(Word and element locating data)

>> begin

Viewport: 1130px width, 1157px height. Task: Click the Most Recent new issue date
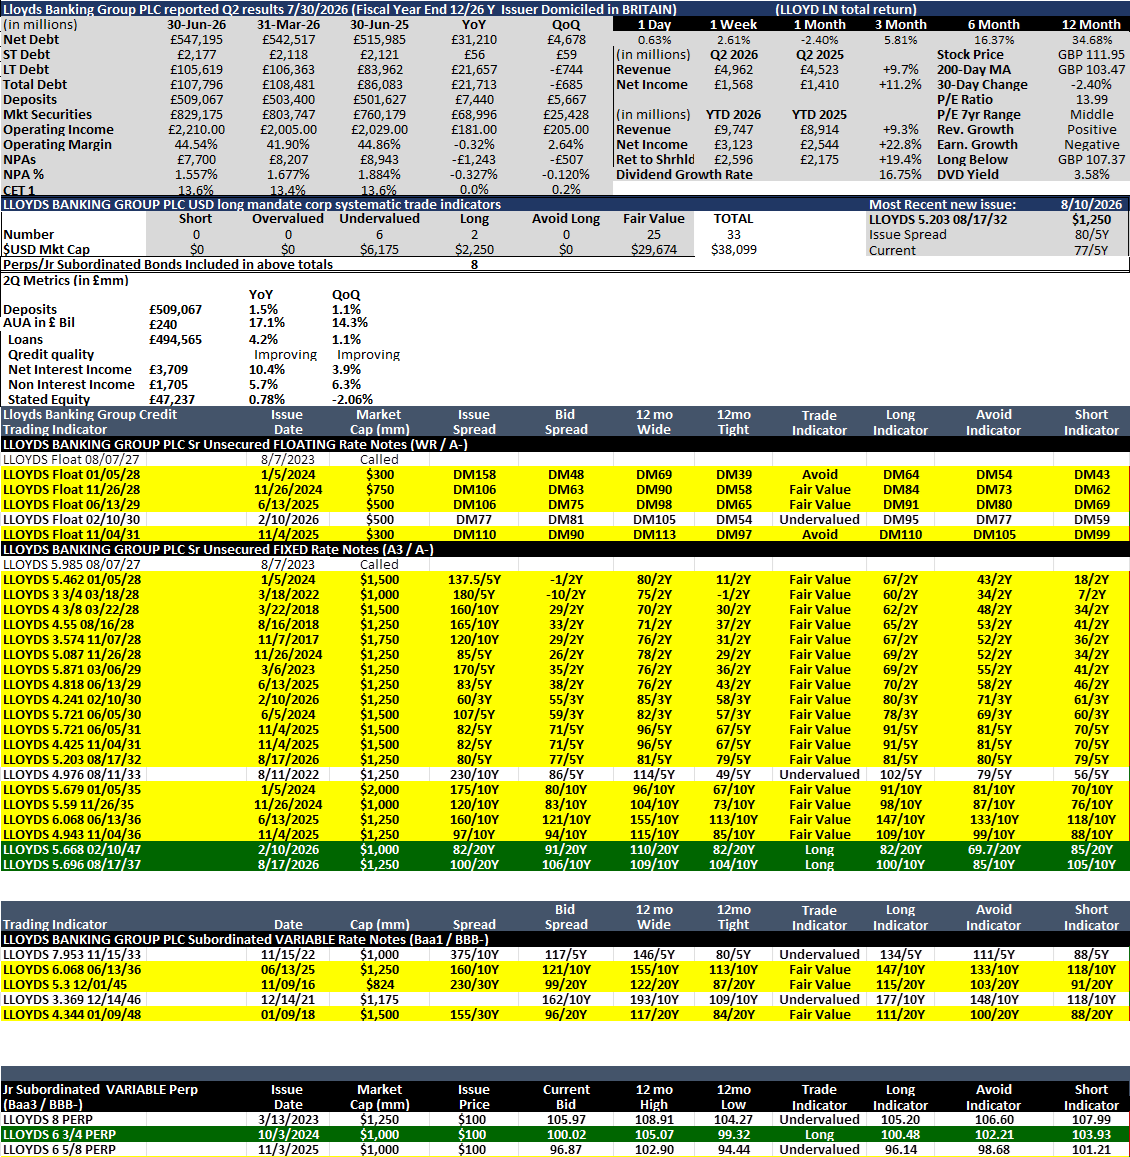1091,204
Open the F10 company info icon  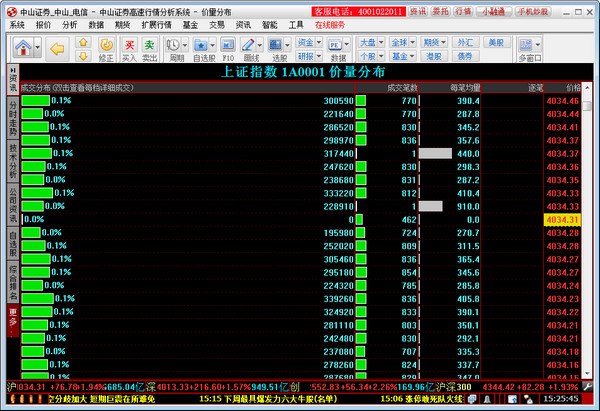click(x=227, y=49)
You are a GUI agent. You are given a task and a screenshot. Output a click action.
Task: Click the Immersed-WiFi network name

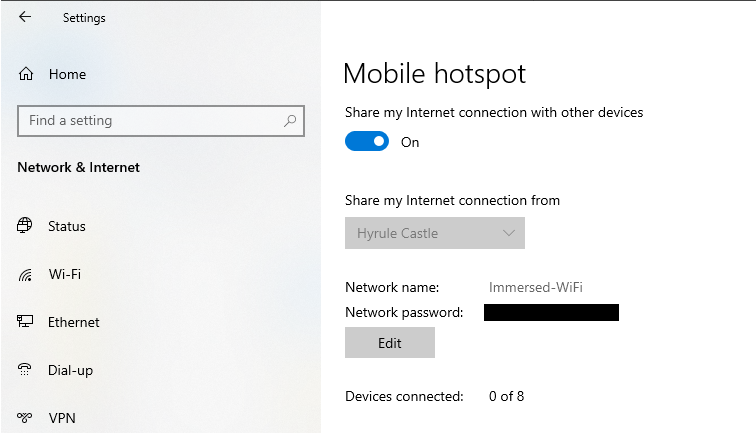tap(535, 287)
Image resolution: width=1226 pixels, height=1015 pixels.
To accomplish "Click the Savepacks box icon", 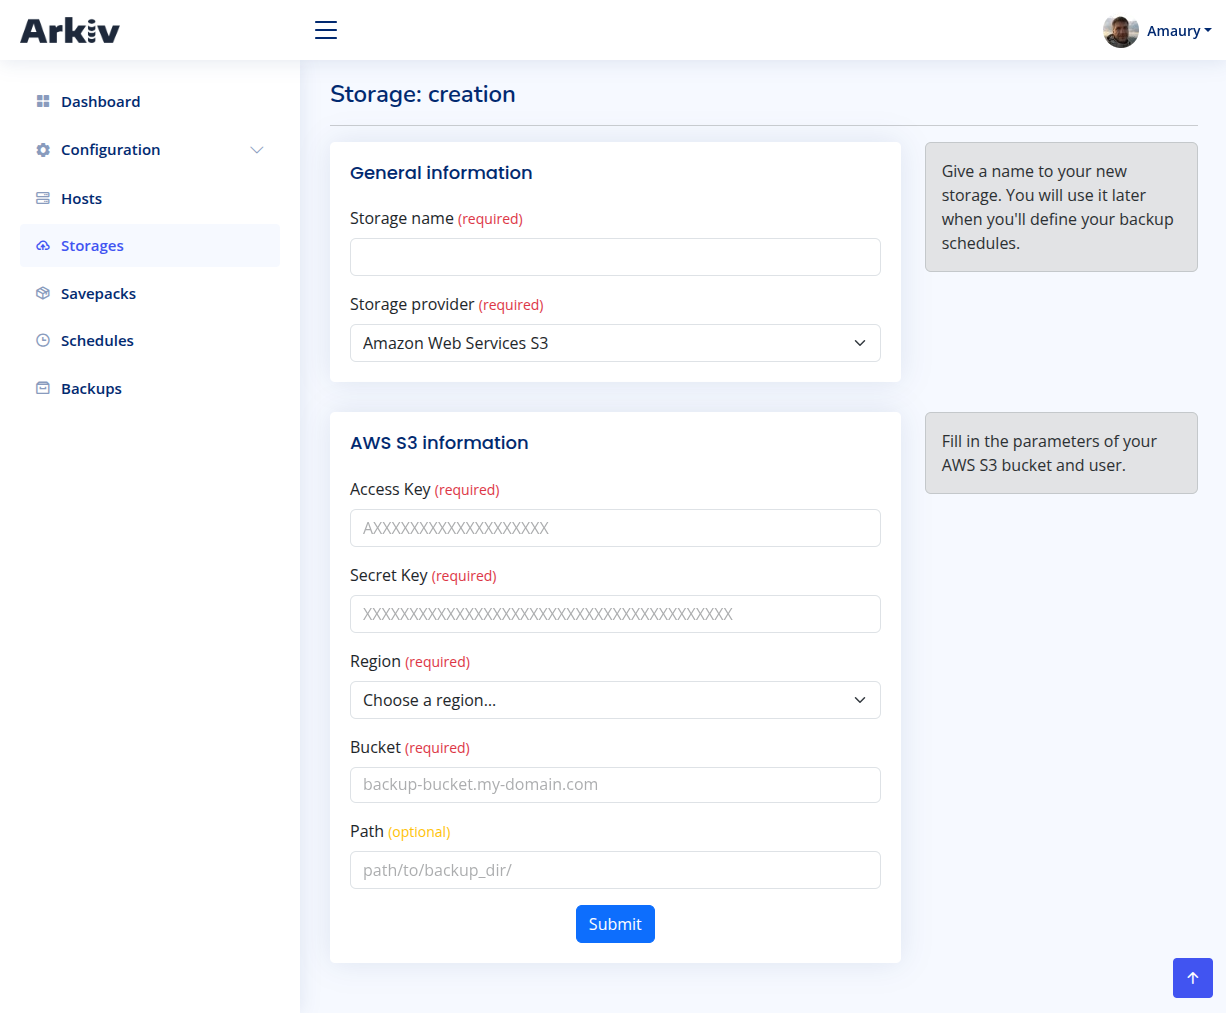I will (43, 293).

>> end

**Task details**
Return each line above that contains the string "height".

**Output of the task**
Viewport: 1130px width, 1157px height. Task: Click the Most Recent new issue date
Image resolution: width=1226 pixels, height=1015 pixels.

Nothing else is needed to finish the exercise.